Other visible changes that occur on the skin as we get older at times include the appearance of age spots on the skin. The appearance of age spots is more common with individuals that are exposed more to the sun.

Our skin’s strength and flexibility also change as we age and this is due to the changes of connective tissue in the skin. The process is referred to as elastosis and it produces skin that feels and looks like it is leathery and beaten by weather. Those who’s skin is exposed more to the sun are more effected by this process.

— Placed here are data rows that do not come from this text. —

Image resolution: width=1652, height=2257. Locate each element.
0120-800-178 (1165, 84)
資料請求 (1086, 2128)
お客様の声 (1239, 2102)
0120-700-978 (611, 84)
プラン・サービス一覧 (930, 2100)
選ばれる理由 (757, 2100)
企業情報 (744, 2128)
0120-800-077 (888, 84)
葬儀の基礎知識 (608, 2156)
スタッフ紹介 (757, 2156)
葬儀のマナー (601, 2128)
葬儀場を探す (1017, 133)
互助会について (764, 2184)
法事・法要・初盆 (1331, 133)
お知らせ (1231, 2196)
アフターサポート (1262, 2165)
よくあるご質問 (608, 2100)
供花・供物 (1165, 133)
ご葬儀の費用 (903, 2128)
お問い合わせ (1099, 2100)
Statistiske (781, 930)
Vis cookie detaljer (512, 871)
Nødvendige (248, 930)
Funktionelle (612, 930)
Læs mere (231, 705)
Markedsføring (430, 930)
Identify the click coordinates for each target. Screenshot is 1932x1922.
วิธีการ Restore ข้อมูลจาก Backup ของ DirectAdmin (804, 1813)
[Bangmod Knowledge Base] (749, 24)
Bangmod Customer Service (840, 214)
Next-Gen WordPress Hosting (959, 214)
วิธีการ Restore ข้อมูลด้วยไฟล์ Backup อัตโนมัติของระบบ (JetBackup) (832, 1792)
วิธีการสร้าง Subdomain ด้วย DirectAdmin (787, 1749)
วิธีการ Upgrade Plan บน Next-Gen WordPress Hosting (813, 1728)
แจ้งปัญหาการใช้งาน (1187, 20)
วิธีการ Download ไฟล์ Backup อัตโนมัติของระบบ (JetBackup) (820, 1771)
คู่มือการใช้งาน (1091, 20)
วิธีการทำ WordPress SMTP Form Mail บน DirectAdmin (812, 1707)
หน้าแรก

In addition, blood vessels located in our dermis can become more breakable and fragile as we age. This process can cause bleeding under the skin and bruising. Our sebaceous glands are also impacted by aging. Our sebaceous glands do not produce the same amount of oil as when we were younger, and their oil production decreases with aging. The decrease of oil production in sebaceous glands effects men and women differently. In men the sebaceous glands start producing less oil after the age of 80 while in women this happens sooner usually after menopause. The decrease of oil production by sebaceous glands can make the skin drier and in need of moisturization.

Another part of the skin that is impacted is our sweat glands. Due to aging the sweat gland produce less sweat which can impact our capability to keep cool. Due to this older people are more susceptible to developing conditions such as heatstroke.